#### Exercise task:
Rescale the lines from the one containing "Where should I" through the end of the records. Rewrite each line in full, keeping the request text unchanged. In every answer, multiply the click coordinates by 0.35 and round to whole numbers, with halves rounded up. Leave the pictures out.

* Start Entries provided *

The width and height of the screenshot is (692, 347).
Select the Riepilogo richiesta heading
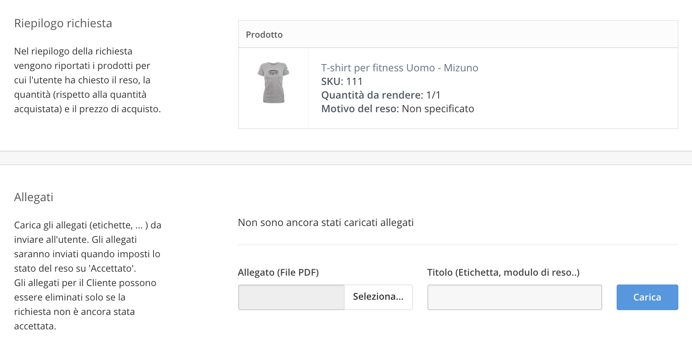63,23
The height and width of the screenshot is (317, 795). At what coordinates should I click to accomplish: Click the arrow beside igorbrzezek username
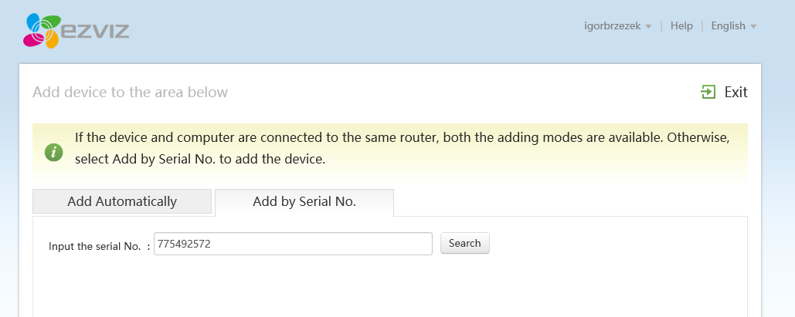pos(648,27)
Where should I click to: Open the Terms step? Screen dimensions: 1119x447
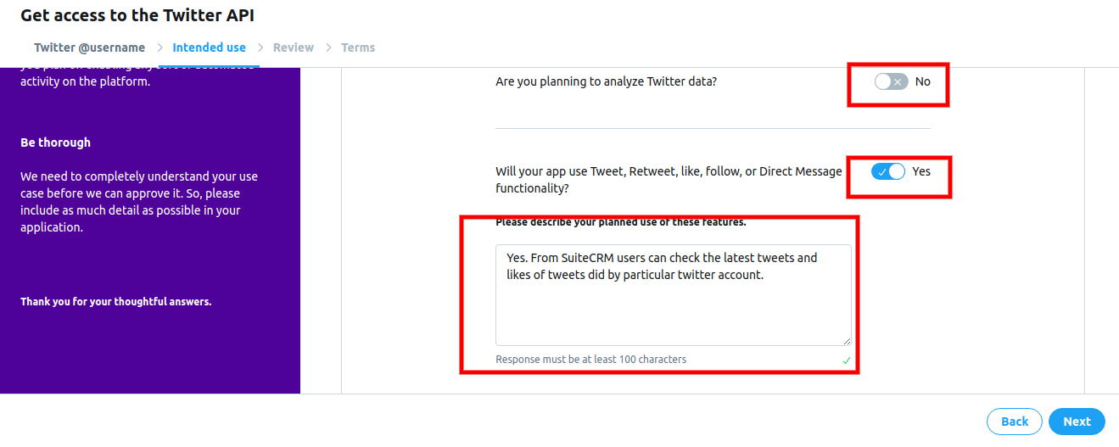(x=358, y=47)
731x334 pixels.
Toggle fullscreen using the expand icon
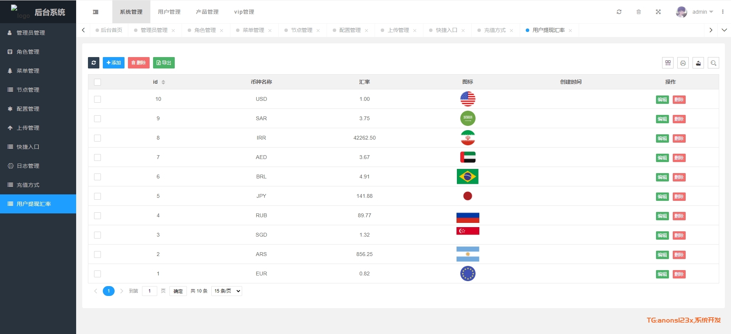(658, 12)
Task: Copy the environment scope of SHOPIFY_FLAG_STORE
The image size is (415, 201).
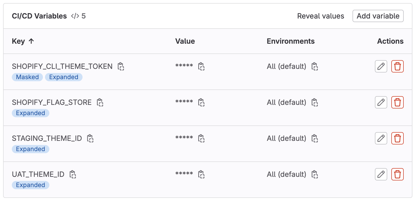Action: pyautogui.click(x=315, y=103)
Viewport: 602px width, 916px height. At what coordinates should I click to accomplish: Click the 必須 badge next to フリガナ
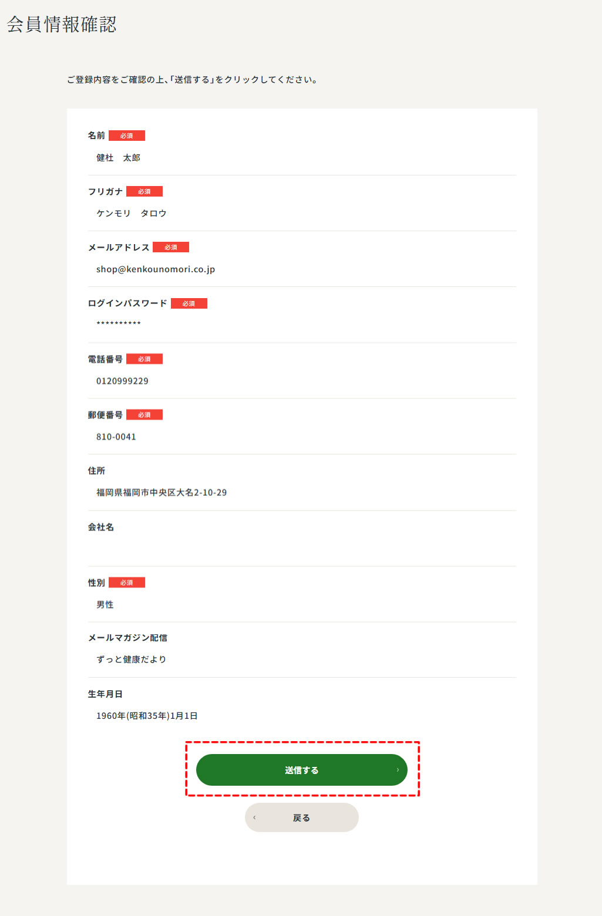click(144, 191)
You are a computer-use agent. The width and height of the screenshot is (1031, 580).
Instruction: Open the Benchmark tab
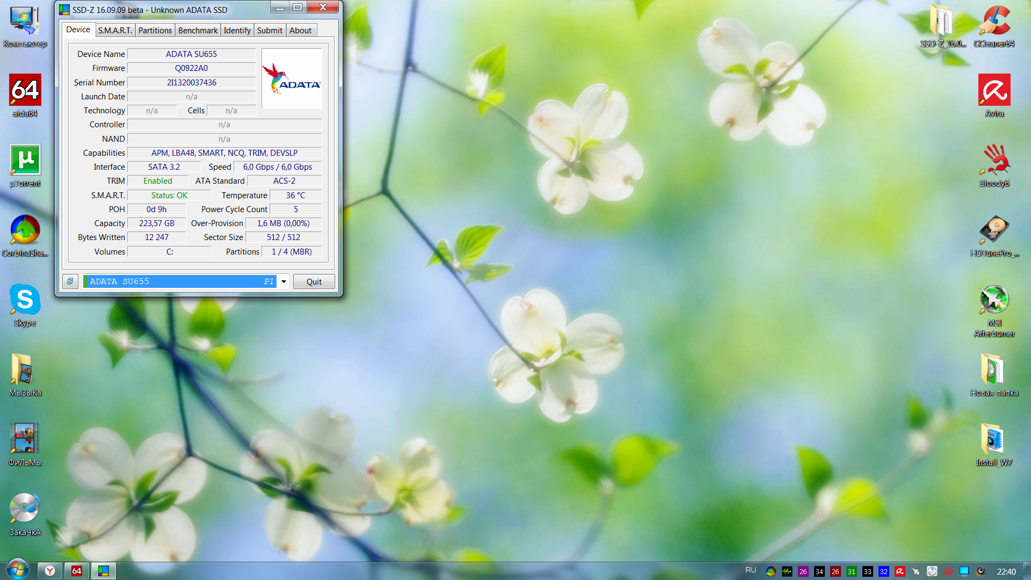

* End Entries provided *

#### Response to this exercise:
Where should I click to: Open the Terms step? Screen dimensions: 1119x447
(x=125, y=16)
731x334 pixels.
Toggle fullscreen using the expand icon
(230, 4)
Task: Copy the environment scope of SHOPIFY_FLAG_STORE
The image size is (415, 201).
Action: pyautogui.click(x=110, y=36)
Viewport: 602px width, 916px height. At what coordinates should I click to accomplish: Click the 必須 badge next to フリガナ
click(50, 67)
You are a computer-use agent. The width and height of the screenshot is (1031, 580).
Instruction: Open the Benchmark tab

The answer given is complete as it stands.